[WHAT THE EXERCISE ASKS] From the material below, retype exactly the lines that begin at the line with "4 Tháng Tư, 2023 (38, 877)" and end after the line with "セブンシーズスイート SS ≫ (51, 2017)"; pictures stay out of the copy.
[[ GIVEN ENTRIES, beginning ]]
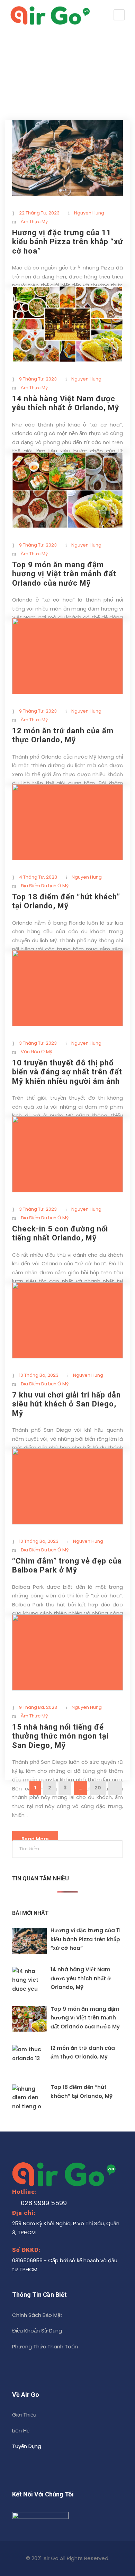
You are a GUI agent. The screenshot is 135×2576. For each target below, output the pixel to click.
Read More (35, 1838)
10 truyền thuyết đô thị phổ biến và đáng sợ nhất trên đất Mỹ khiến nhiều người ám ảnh (67, 1071)
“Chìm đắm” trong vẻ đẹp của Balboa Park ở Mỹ (67, 1565)
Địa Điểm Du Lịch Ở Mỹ (45, 885)
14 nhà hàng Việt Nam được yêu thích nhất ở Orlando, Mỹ (65, 403)
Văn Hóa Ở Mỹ (36, 1051)
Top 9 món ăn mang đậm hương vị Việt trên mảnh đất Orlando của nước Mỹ (64, 573)
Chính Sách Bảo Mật (37, 2315)
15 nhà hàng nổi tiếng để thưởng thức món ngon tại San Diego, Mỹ (60, 1736)
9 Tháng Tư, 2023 (38, 379)
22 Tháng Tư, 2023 (39, 213)
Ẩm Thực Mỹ (34, 221)
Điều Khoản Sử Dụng (37, 2330)
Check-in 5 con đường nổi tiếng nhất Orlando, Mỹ (60, 1233)
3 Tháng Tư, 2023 (38, 1043)
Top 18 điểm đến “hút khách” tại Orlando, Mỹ (66, 901)
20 (97, 1787)
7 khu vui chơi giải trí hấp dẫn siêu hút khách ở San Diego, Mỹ (66, 1404)
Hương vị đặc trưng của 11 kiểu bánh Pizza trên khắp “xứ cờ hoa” (67, 241)
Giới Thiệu (24, 2414)
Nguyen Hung (89, 213)
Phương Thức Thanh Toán (45, 2346)
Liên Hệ (20, 2430)
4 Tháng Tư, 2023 (38, 877)
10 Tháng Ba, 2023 (38, 1375)
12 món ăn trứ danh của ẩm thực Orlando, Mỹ (63, 735)
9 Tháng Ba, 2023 (38, 1707)
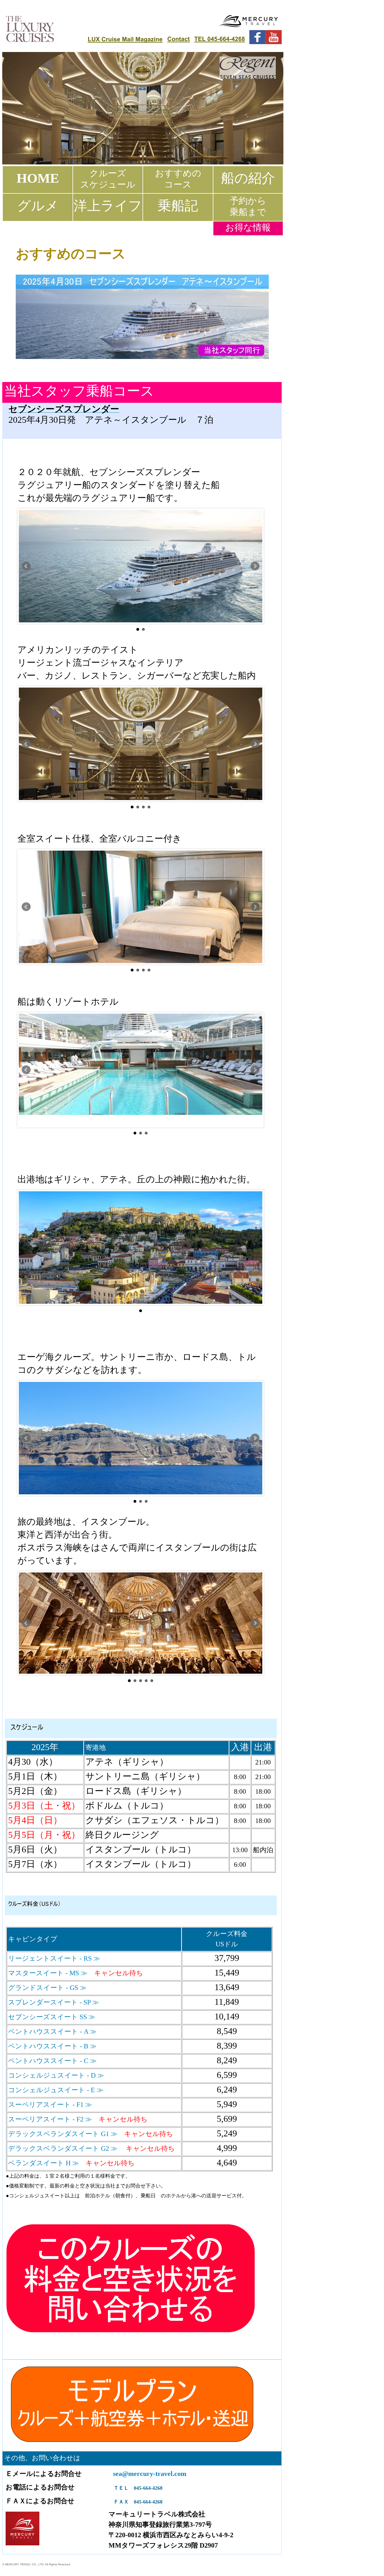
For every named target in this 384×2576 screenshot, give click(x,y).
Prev (26, 566)
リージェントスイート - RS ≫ (54, 1958)
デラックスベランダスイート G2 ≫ (63, 2148)
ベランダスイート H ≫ (43, 2163)
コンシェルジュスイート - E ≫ (55, 2090)
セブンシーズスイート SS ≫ (51, 2017)
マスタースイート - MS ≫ (47, 1973)
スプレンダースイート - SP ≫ (53, 2002)
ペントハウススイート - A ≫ (52, 2031)
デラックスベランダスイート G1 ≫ (63, 2133)
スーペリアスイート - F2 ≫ (50, 2119)
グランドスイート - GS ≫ (47, 1987)
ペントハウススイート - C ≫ (52, 2060)
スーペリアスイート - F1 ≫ (50, 2104)
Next (254, 566)
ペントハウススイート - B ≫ (52, 2046)
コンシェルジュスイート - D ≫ (56, 2075)
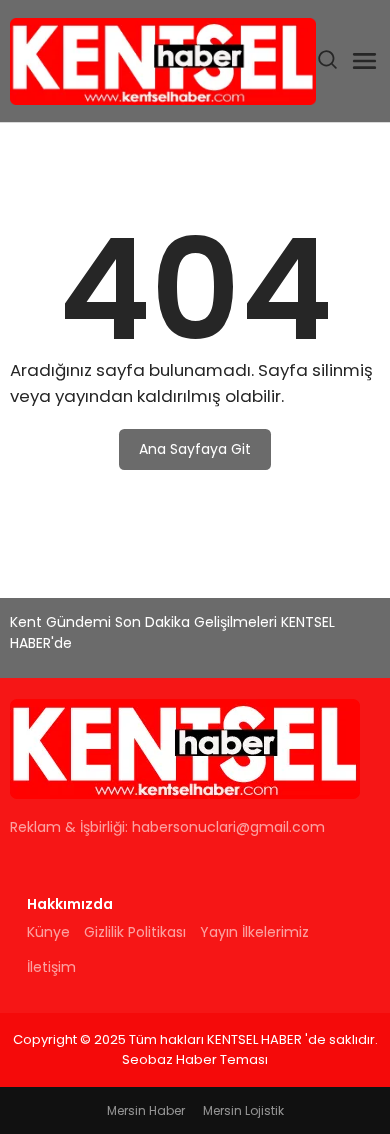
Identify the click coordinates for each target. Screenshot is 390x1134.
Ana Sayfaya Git (195, 449)
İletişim (51, 967)
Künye (48, 932)
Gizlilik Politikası (135, 932)
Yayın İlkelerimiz (254, 932)
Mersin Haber (146, 1110)
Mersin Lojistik (243, 1110)
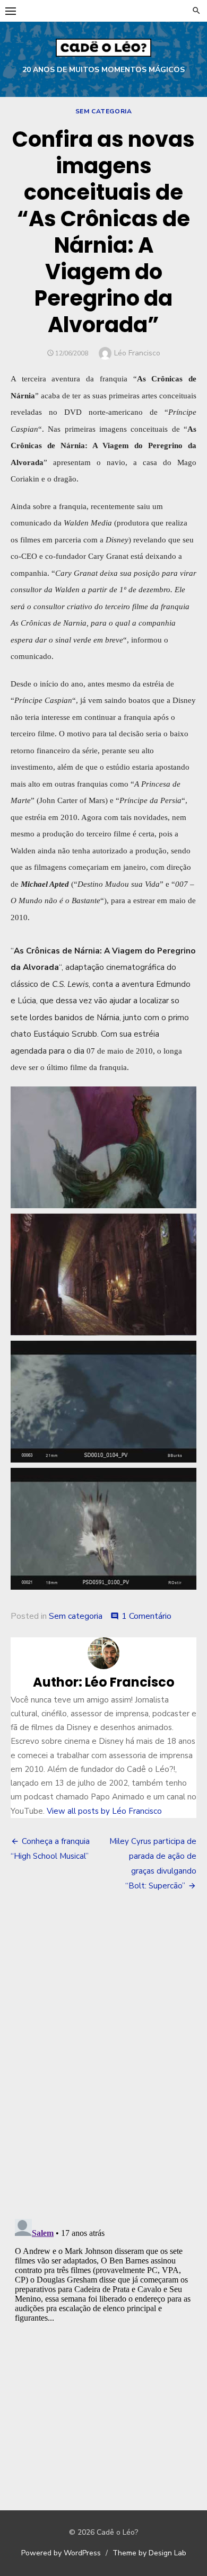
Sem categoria (103, 111)
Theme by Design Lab (149, 2553)
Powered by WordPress (61, 2553)
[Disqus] (103, 2056)
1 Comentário (146, 1616)
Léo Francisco (137, 353)
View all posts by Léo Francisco (104, 1811)
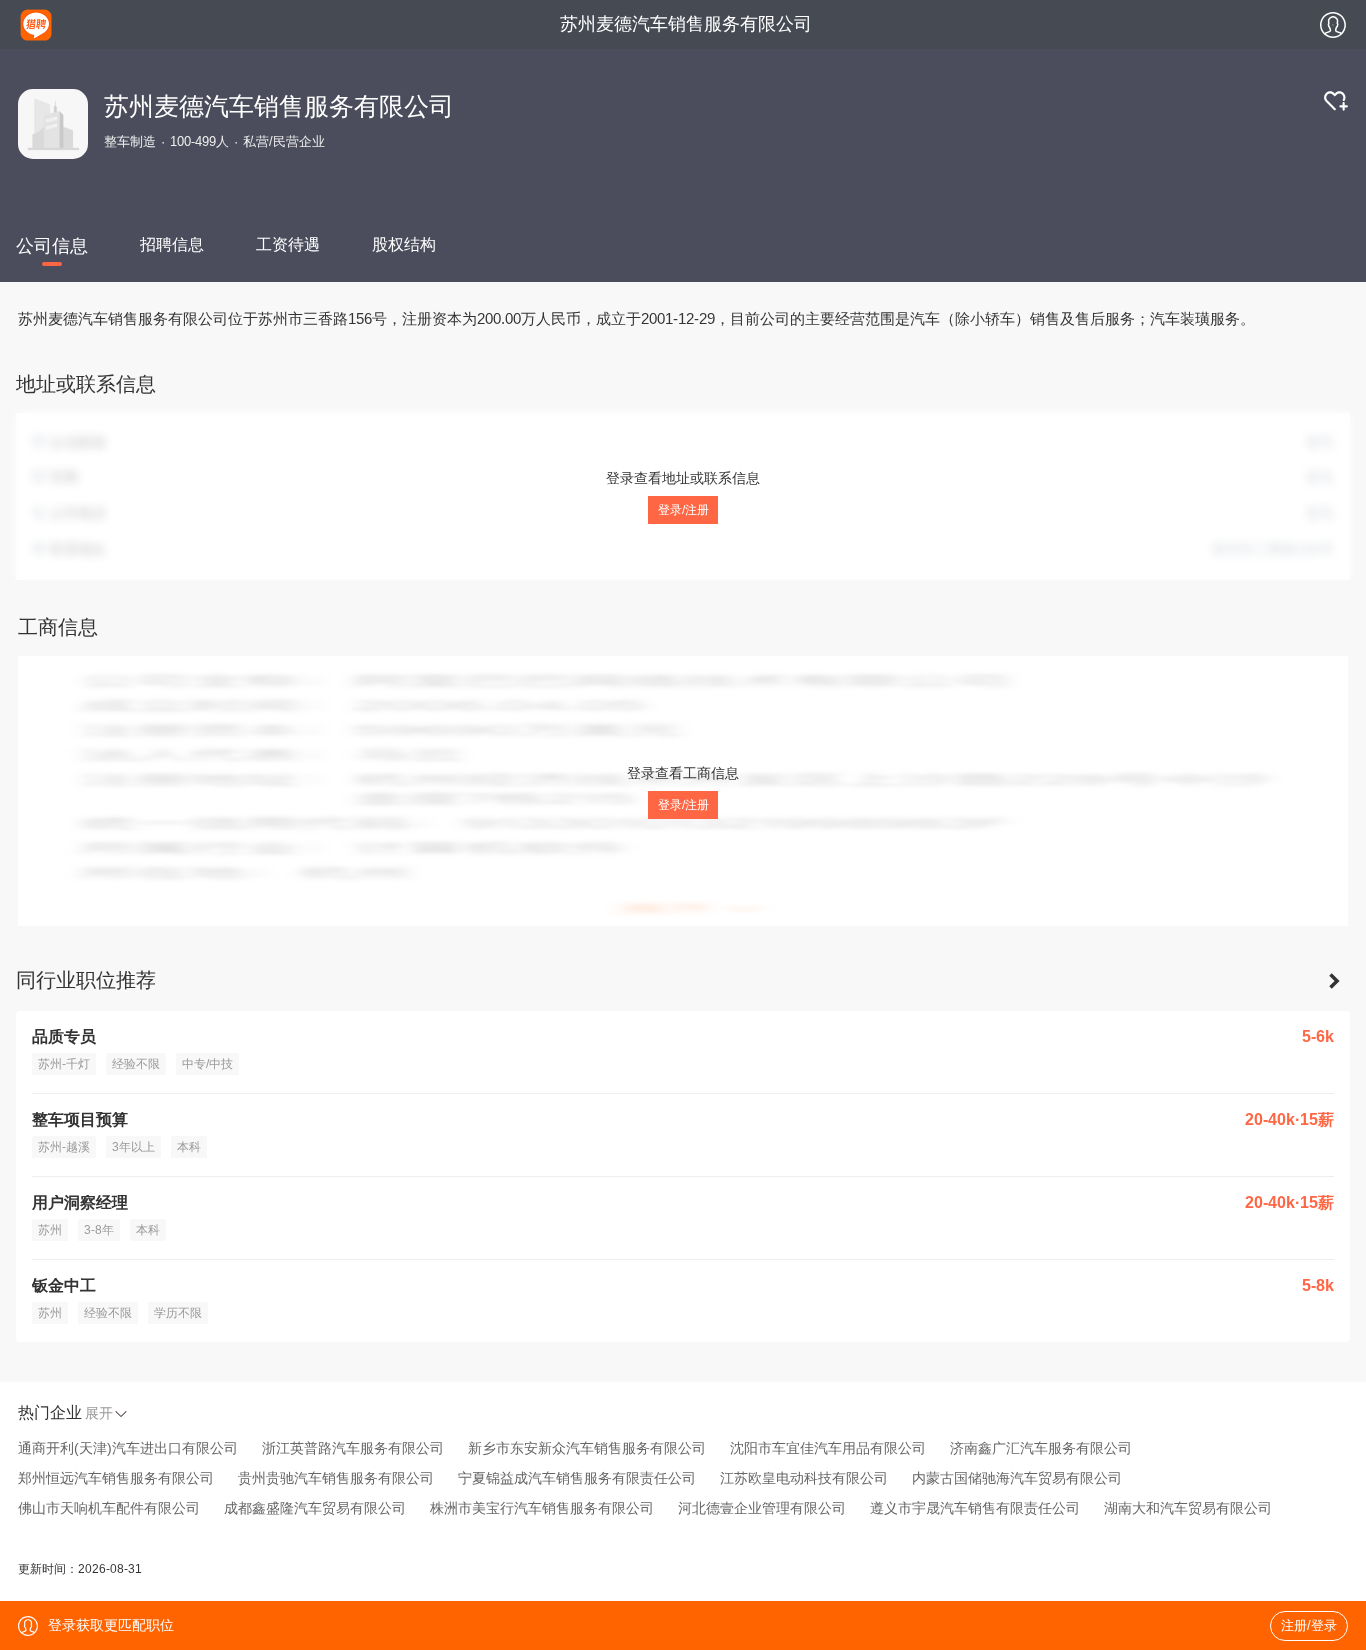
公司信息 (52, 246)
[[ GIVEN ENTRIES, end ]]
[ANSWER AREA]
4 Tháng Tư, 2023 (38, 877)
10 Tháng Ba, 2023 (38, 1375)
12 món ăn trứ danh của ẩm thực Orlando, Mỹ (63, 735)
9 Tháng Ba, 2023 (38, 1707)
For every named target in this 384×2576 screenshot, give click(x,y).
Prev (26, 566)
リージェントスイート - RS ≫ (54, 1958)
デラックスベランダスイート G2 ≫ (63, 2148)
ベランダスイート H ≫ (43, 2163)
コンシェルジュスイート - E ≫ (55, 2090)
セブンシーズスイート SS ≫ (51, 2017)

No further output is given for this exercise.